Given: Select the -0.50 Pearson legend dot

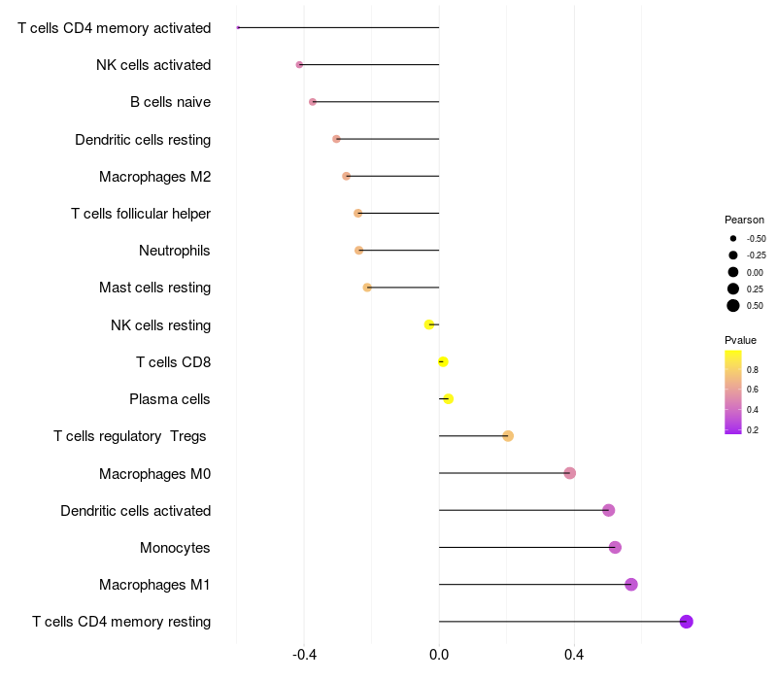Looking at the screenshot, I should point(733,238).
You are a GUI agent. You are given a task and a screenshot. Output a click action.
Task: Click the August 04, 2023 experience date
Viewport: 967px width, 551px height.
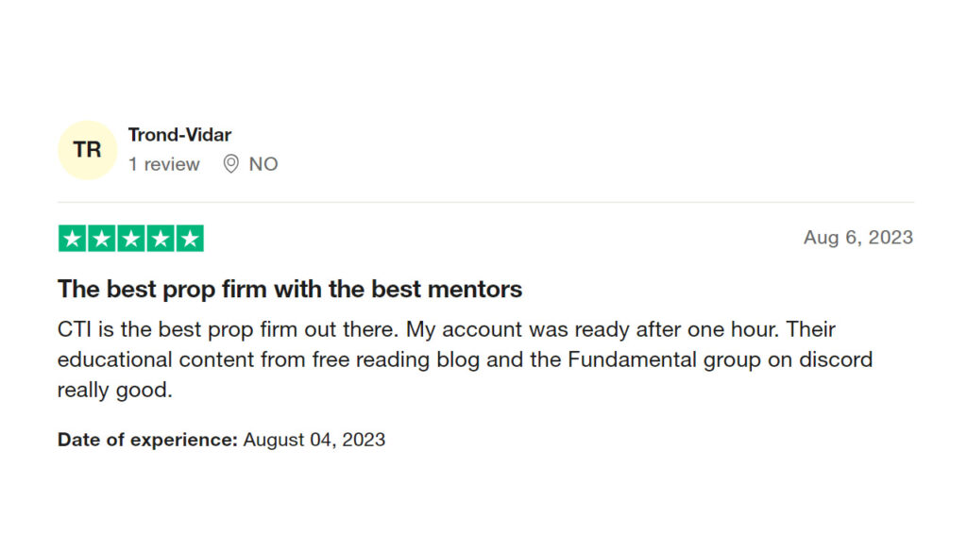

### [Work order]
In the copy, include no pictures; restate the listing above exactly.

### [Exercise response]
Given: Select the -0.50 Pearson legend dot

Looking at the screenshot, I should point(733,238).
You are a GUI agent. You are given a task and a screenshot. Output a click action.
Task: Click the August 04, 2023 experience date
Viewport: 967px width, 551px height.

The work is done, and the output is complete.